When Will the Global Car Market Crash?

In recent years, the global car market has become synonymous with disruption. Supply chain issues caused by the pandemic and an unsettled geopolitical landscape, including the rationing of semiconductors essential to car production, have restricted the availability of newly manufactured cars.

As a result, cars sold on dealership forecourts and used car websites have not been able to satisfy spiralling consumer demand. This dynamic accelerated during the pandemic and the immediate post-pandemic period by increased personal liquidity.

Predictably, these forces of heightened demand and gradually slowing supply has caused global price hikes in new and used cars - a problem exacerbated by soaring global inflation. Since 2015, the average price of a new car across France, the UK, Germany, Italy, and Spain has risen from US$36,037 to US$44,769. Similar price rises were evident in America. Data cited by Bloomberg shows from 2019, the average price of a new car increased by 30 percent to $50,000.

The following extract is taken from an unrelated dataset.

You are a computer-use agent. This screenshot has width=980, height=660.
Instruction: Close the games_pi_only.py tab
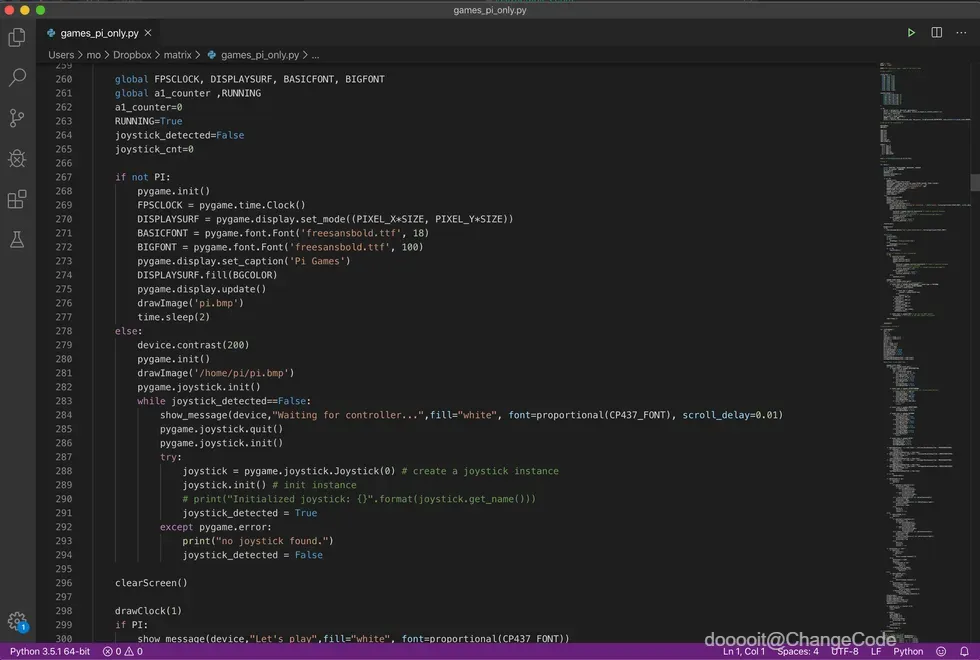coord(148,32)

Despite these considerable rises, likely microchip shortages mean the prices of new cars will rise well into 2023. As a result, consumers have come to expect delays of one and a half or even two years to get behind the wheel of a new car. This reality has transformed the global car market.

 

Historically, when consumers drove new cars out of dealerships, 10-20 percent of the car’s value was lost immediately. Now, the same car can be sold above its forecourt price, as consumers have been leaping at the chance to pay premiums to acquire the likes of a new Mercedes, so long as the quid pro quo is avoiding an 18 month purchasing lead time.

This overvaluation has had a direct effect on the used car market. When combined with increased demand, buying a used car has become more expensive and competitive than ever. From December 2019 to October 2022, the US Bureau of Labor Statistics showed that used car prices have risen by 42 percent. While amid general market cooling average used car prices fell to $29,000 in January 2023 (-7.6 percent year-on-year), the underlying trend is not broken.

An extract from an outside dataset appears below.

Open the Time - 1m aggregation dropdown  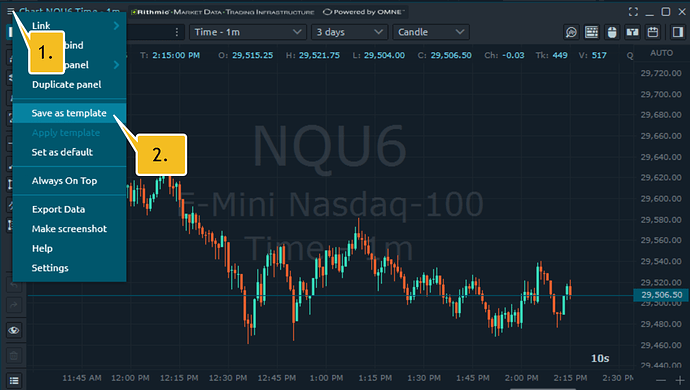point(248,32)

Factor in the growth of online platforms selling and advertising used cars, and the increase in tech-enabled purchases globally, and there is an inevitability to rocketing demand and prices. As with most rapid inflationary trends and the adjustment mechanism of markets, elevated prices are unsustainable. A correction is due, the question is merely when.

We are already seeing this dynamic unfold. Easing supply chain pressures are helping to rebalance supply. At the same time, the unjustified froth in equity market prices is disappearing with prices plummeting - leaving some investors/consumers with less cash to burn. Other pressure on disposable income is a post-pandemic effect. Consumers' disposable incomes increased in 2020 and 2021 as the pandemic caused debt forbearance, stimulus checks, and better unemployment benefits. A lot of buyers are now defaulting on auto loans from 2020 and 2021.

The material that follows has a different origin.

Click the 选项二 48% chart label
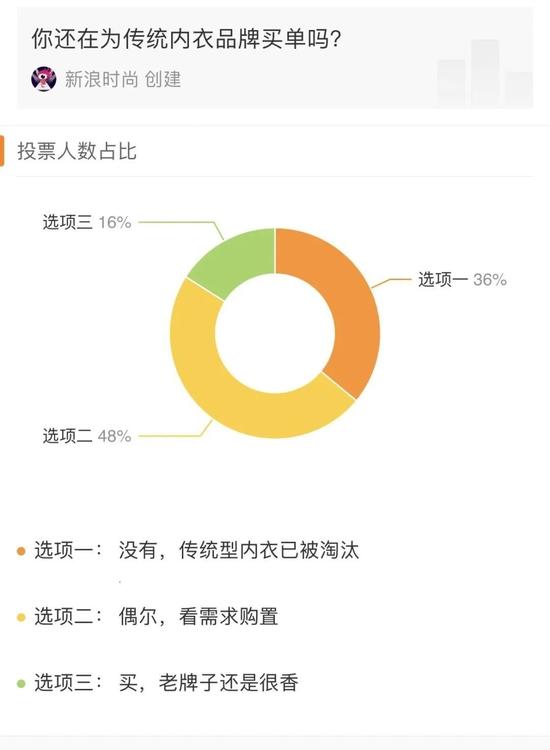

According to Barron’s, the United States has been experiencing a surge in repossessed vehicles. Auto dealers are reporting repossessed vehicles going to auction and the buyer's loan-to-value ("LTV") ratio being over 130 percent. That is a conservative estimate - Barron's cited one dealer quoting ratios at 140 percent.

LTV is the loan amount versus the value of the actual vehicle. Put simply, buyers are defaulting on car loans of $26,000... on vehicles worth only $20,000 - an LTV of 130 percent.

In its Q3 2022 earnings call, financial services company – Wells Fargo – also reported a higher loss ratio from auto loans.

If this correction happens as anticipated, a new Land Rover bought today at a considerable premium will hold only a fraction of its value in five years, as it will have depreciated in line with its sticker value in a normalised price environment – and not retain the exaggerated price at which it was bought.

While the correction will mean many will lose out, it should not be lamented. The global car market we have witnessed between the start of 2020 and today has neither been healthy nor sustainable. We’re moving from a situation of no supply to a flood of inventory. That means the high prices are coming to an end.

Parallel to equity markets – a correction in the global car market is overdue. We must hope it will happen sooner rather than later, injecting sanity into the market and preventing a truly devastating future collapse.